======== DATA LISTING
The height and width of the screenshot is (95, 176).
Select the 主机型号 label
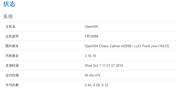pyautogui.click(x=12, y=36)
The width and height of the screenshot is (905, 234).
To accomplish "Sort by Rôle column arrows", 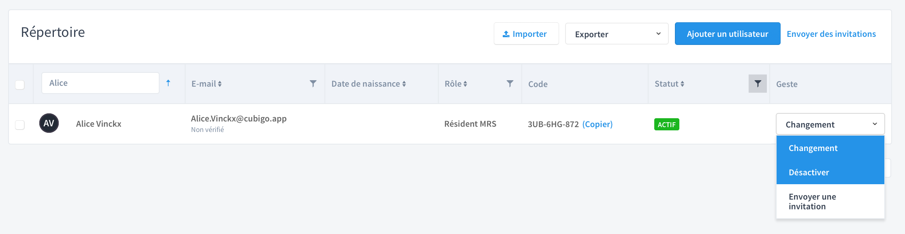I will coord(465,84).
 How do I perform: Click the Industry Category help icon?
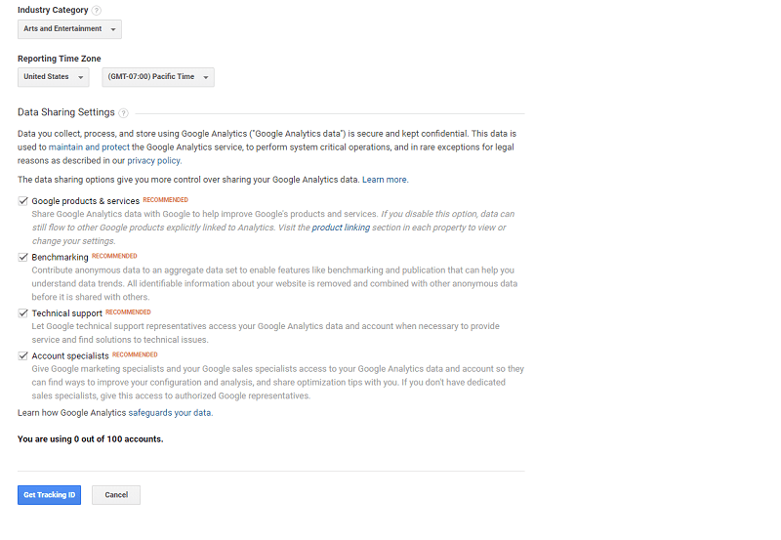[97, 11]
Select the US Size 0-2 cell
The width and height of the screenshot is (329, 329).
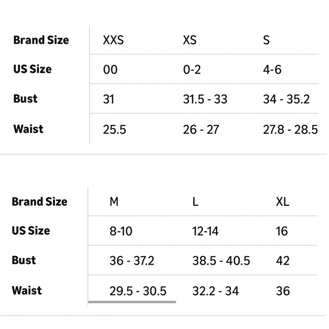pos(192,70)
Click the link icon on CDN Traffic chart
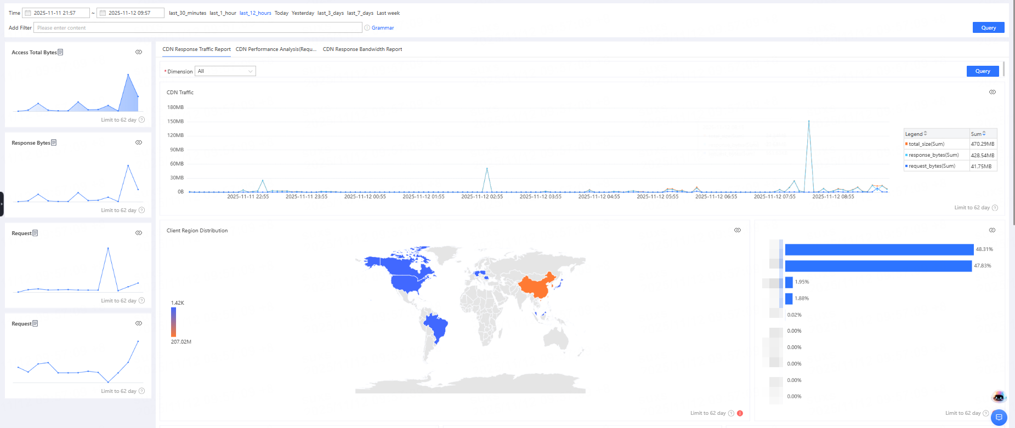1015x428 pixels. pos(992,92)
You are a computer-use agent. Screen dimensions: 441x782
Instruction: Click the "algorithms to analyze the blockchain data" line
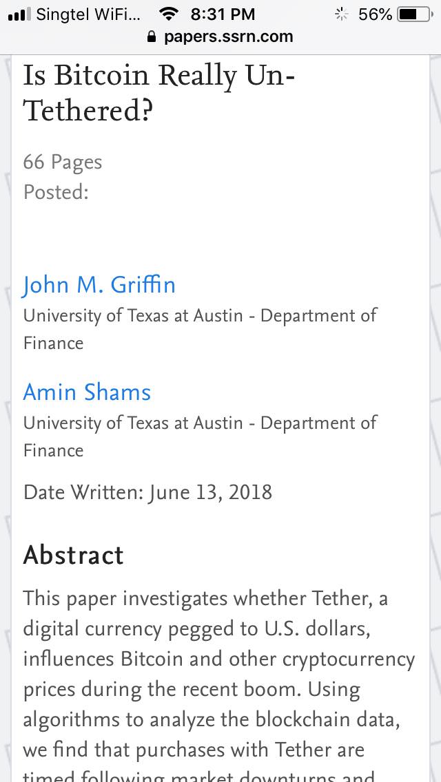pos(212,719)
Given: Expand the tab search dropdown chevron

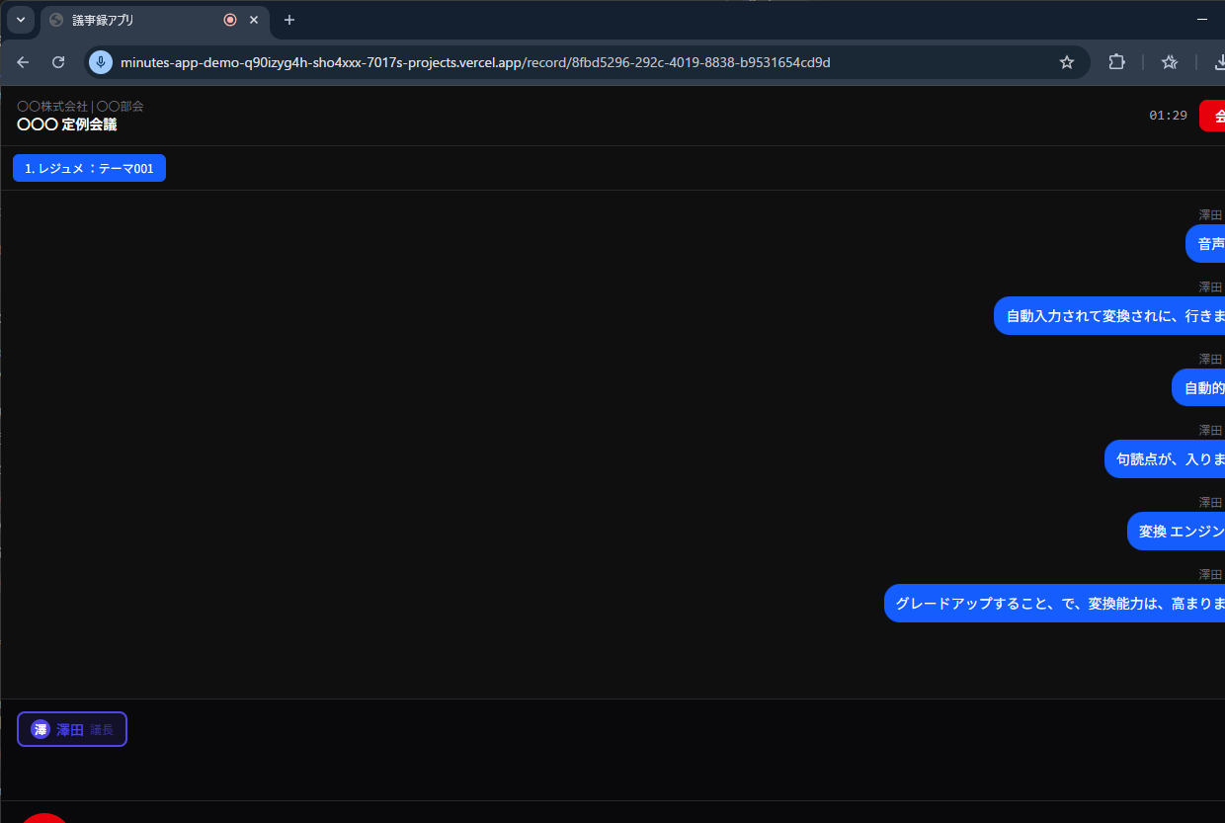Looking at the screenshot, I should (x=21, y=20).
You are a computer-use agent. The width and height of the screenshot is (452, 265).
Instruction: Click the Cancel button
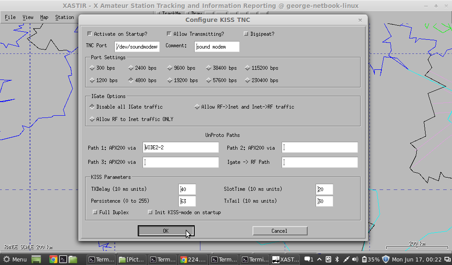pyautogui.click(x=279, y=231)
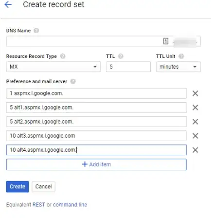The width and height of the screenshot is (211, 218).
Task: Open the Resource Record Type MX dropdown
Action: [x=53, y=67]
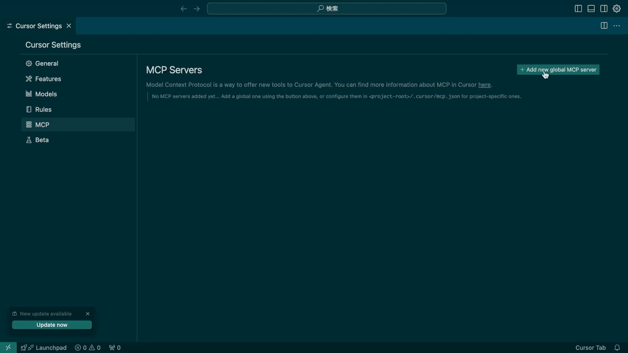The width and height of the screenshot is (628, 353).
Task: Select the Rules section in Cursor Settings
Action: [44, 109]
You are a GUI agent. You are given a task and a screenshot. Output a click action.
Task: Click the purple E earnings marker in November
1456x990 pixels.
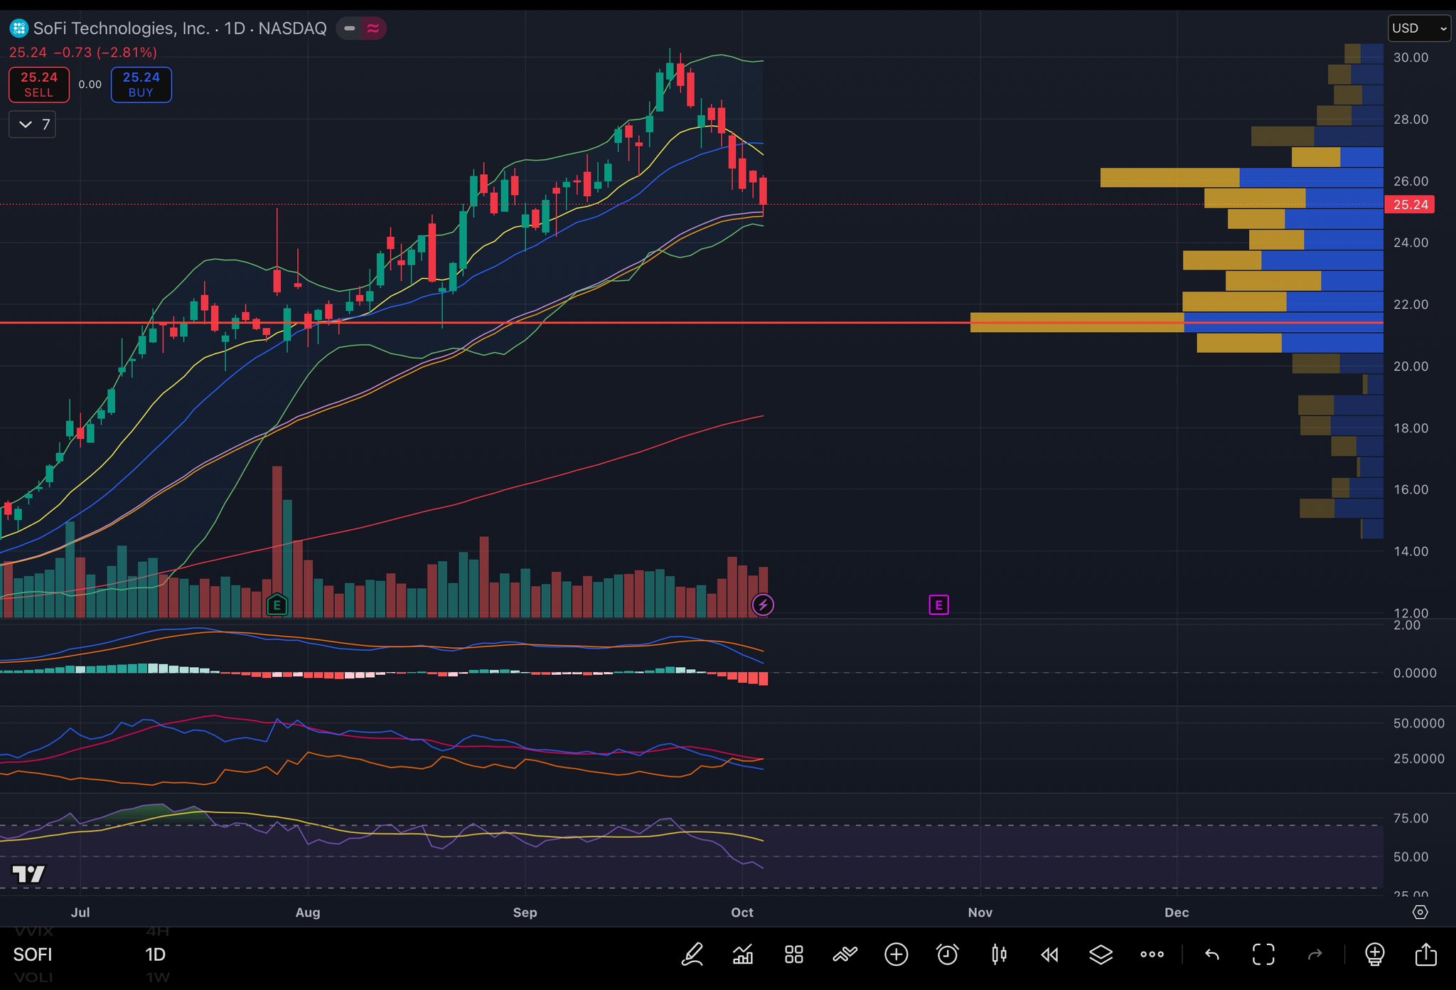click(938, 605)
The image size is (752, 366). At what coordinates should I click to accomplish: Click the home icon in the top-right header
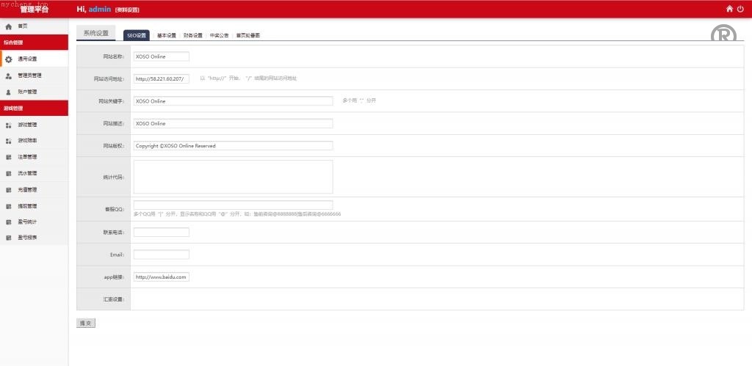pos(729,9)
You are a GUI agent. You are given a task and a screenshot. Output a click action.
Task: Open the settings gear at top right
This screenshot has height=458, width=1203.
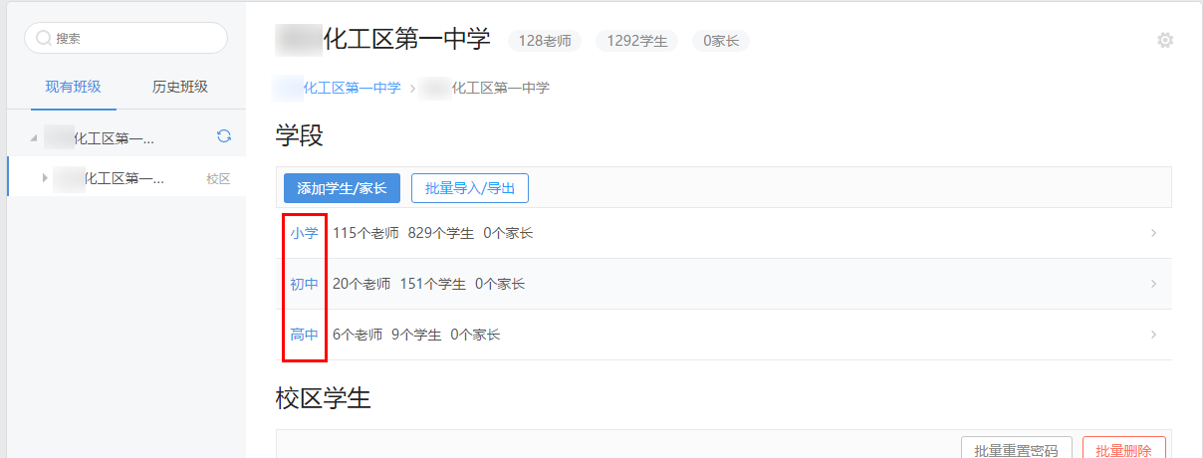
================
» **GOAL OF THE EXERCISE**: Copy out every line of the items above that contains the string "Instruction". Case counts.

» **TASK RESPONSE**:
Instruction: Click the "algorithms to analyze the blockchain data" line
Instruction: Click the Cancel button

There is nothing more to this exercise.